Talk about time travel. Just think about what it would be like to travel back in time several thousand years.
It may sound exciting, but if you thought your job was bad, try plucking hairs from a client’s armpit or cleaning garments in a vat of stale urine.
Both were legitimate nine-to-five gigs in the ancient world, among many others with equally eyebrow-raising cache.
Those financial reports and performance reviews starting to sound not so bad?
California author Vicki Leon has collected a categorical encyclopedia of jobs in the ancient world in her new tome, “Working IX to V.”
On Sept. 20, Leon will bring her knowledge of the Greek and Roman job market to Bellingham as a guest on the Chuckanut Radio Hour at the American Museum of Radio and Electricity.
Leon has been fascinated by the ancient world since she was a kid learning about the subject in school.
“The way things were taught in school bored the pants off me,” she said. “I wanted to know what Romans and Greeks did all day, but I never got a good answer.”
Leon first wrote about the ancient world in her “Uppity Women” series, which focused on the lives of Greco-Roman women. From her research for the series of four books, she collected additional stories of ancient jobs of both genders, and compiled them in “Working IX to V.”
“There were lots of behind-the-scenes jobs,” she said. “It was a complex society with so many different types of jobs. Things you would never know about unless someone rooted them out.”
Some of the careers she dug up sound positively archaic. An “ustor” was an undertaker’s employee that tossed corpses atop burning funeral pyres, followed by their live pet animals.
An armpit plucker was a specialist that plucked the armpit hairs of upper-class Romans. A “foretaster” nibbled on the upper crust’s supper to test for poison — a job that often tasted good until it killed you.

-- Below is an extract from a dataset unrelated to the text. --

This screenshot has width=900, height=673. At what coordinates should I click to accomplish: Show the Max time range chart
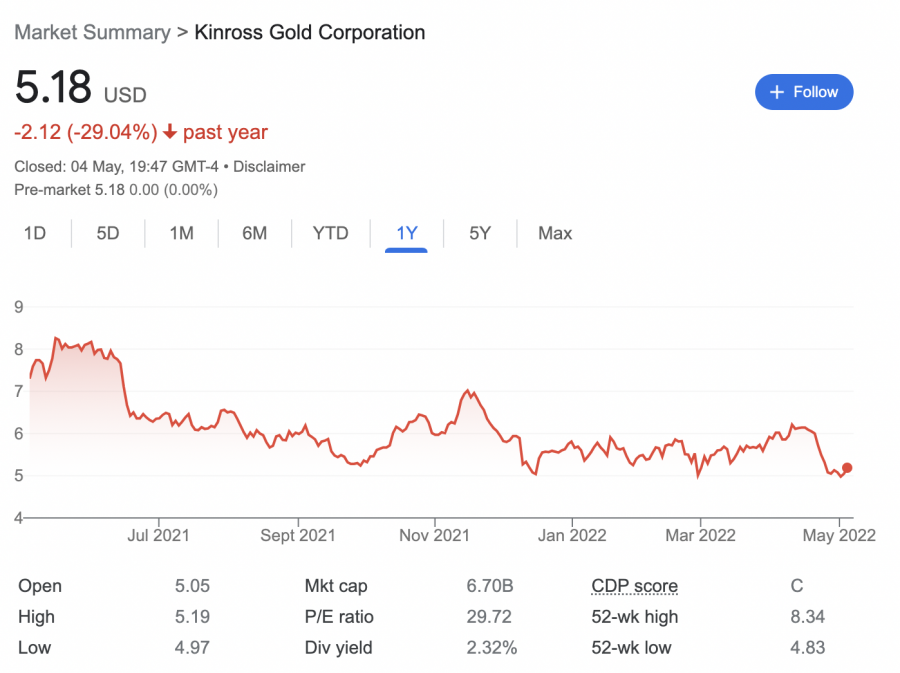tap(555, 233)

Other ancient jobs were more plum than their dreaded counterparts. A sandal schlepper was a fought-over job among female slaves in which their main duty was to accompany their mistress to dinner parties to slip on and off her sandals.
A “lictor” acted as a ceremonial bodyguard and status symbol for high-ranking Roman officials, but didn’t have to do much other than stand tall and look pretty.
Leon has had her own fair share of odd jobs, including working as a stunt driver for Greek films in the ‘60s and as an egg polisher in Israel, in addition to writing travel guides and working for a publishing company.
But writing about the ancient nine-to-five crunch has been one of her most successful.